Ha raggiunto una barriera o una chiara delimitazione? Si quando raggiunsi il centro della luce fui spinta indietro
Ha raggiunto un confine o punto di non ritorno o Ha potuto scegliere se rimanere o ritornare al suo corpo terreno? Sono arrivato ad un limite che non mi era permesso superare; oppure sono stato rimandato indietro contro la mia volontà mi è stato detto che dovevo ritornare indietro
Dio, Spiritualità e Religione:
Qual era la sua religione prima dell’esperienza? nessuna
Di quale religione è ora? Ho fede, non religione
Ha modificato valori o convinzioni in seguito all’esperienza? Si molto e molto da dire
Vita Terrena non riguardante la Religione:
Dopo la sua esperienza, quali cambiamenti nella sua vita ci sono stati? Credo che tutti gli aspetti della mia vita sarebbero stati completamente diversi se non avessi avuto questa esperienza. L'esperienza guida tutta la mia vita.
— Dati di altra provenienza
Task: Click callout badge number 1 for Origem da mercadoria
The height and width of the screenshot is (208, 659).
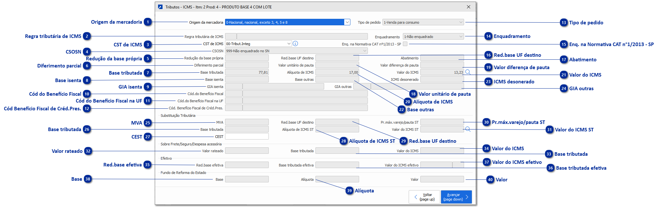Action: click(x=148, y=22)
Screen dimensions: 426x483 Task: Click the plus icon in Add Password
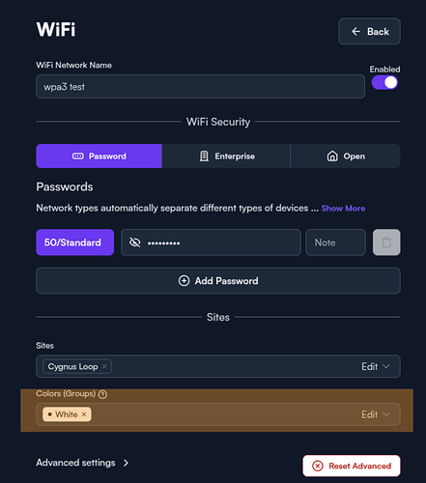pyautogui.click(x=184, y=281)
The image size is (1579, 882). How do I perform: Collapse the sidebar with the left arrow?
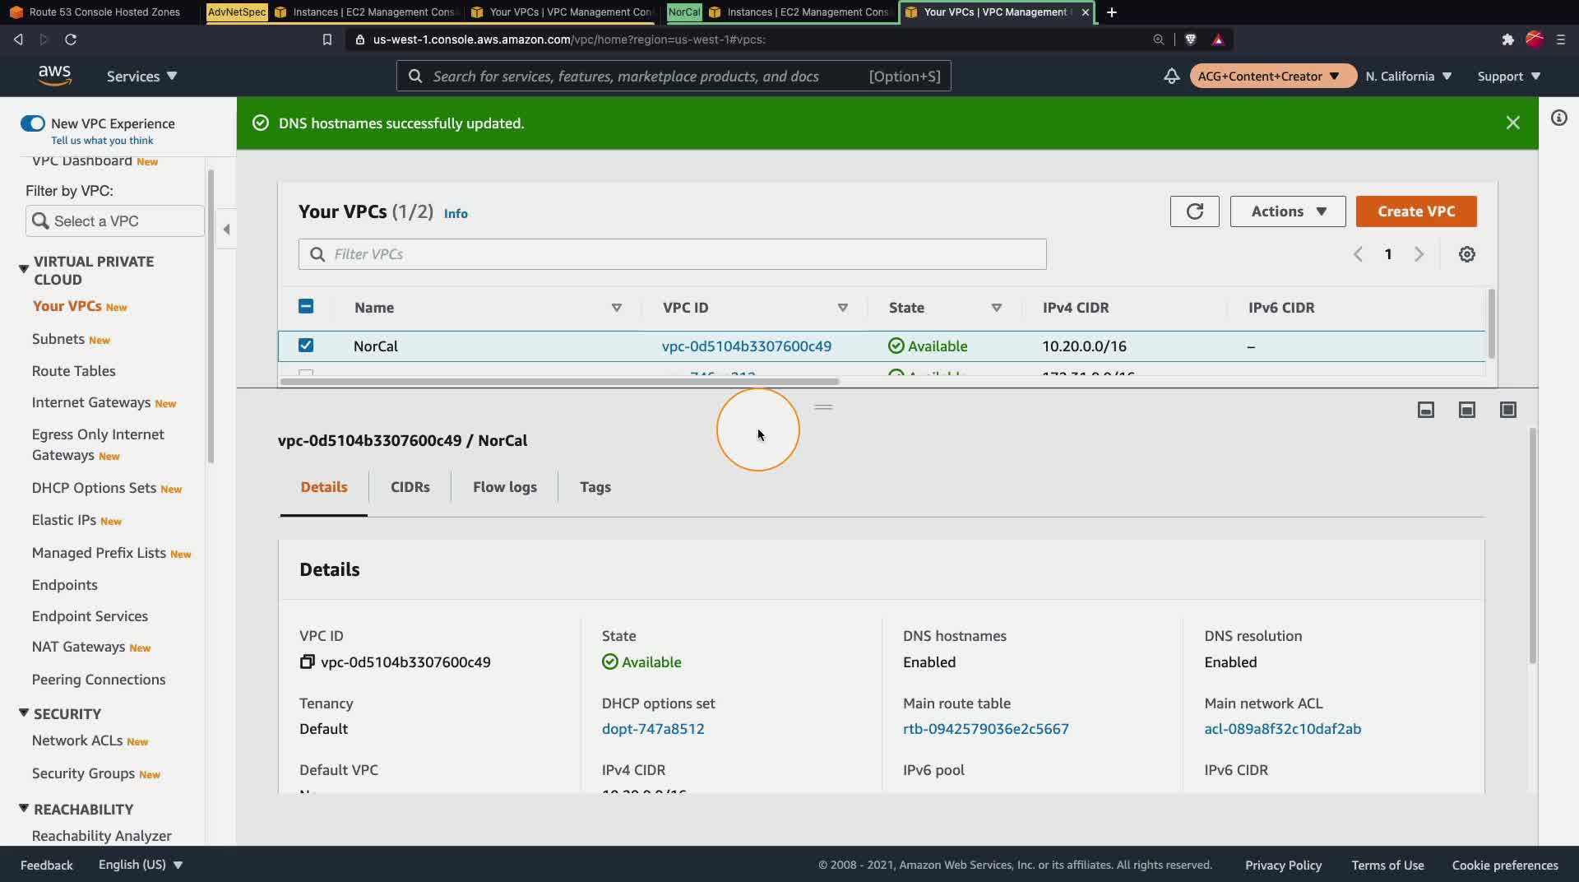226,230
Le sue relazioni interpersonali sono cambiate in modo significativo a causa della sua esperienza? Ascolto quello che mi dicono le voci e rispondo. Mi commuovono. Mi sento di più per le persone. Vedo un Dio personale che ha con l'umanità un rapporto molto più grande di quanto avessi mai creduto possibile.
Dopo l'NDE:
La sua esperienza è stata difficile da esprimere in parole? Si ogni volta che ne parlo piango, anche oggi
Ha capacità paranormali o comunque fuori dall’ordinario ottenute dopo la sua esperienza che non aveva prima? Si continuo a far sì che le voci mi parlino e mi diano informazioni speciali. Non sconvolgente per il mondo, ma importante per me e per coloro che mi circondano o per gli altri con cui entro in contatto.
C’é una o più parti della sua esperienza che per lei ha un carattere particolarmente significativo o importante? La cosa migliore era il rapporto personale con Dio. La cosa peggiore era non sapere mai quando avrei dovuto parlarne e fino a che punto dovevo spingermi a parlarne.
La sua esperienza é stata condivisa con altri? Si Alcuni anche oggi pensano che io abbia bisogno di cure mediche. Altri, estranei, hanno avuto bisogno di quello che dico loro e poi non li rivedo mai più.
Durante la sua vita, c’è mai stato un evento che ha riprodotto in tutto o in parte la sua esperienza? No
C’é qualcos’altro che vorrebbe aggiungere relativamente alla sua esperienza?
Ho aspettato molto tempo per raccontare tutta la storia in una volta. Grazie.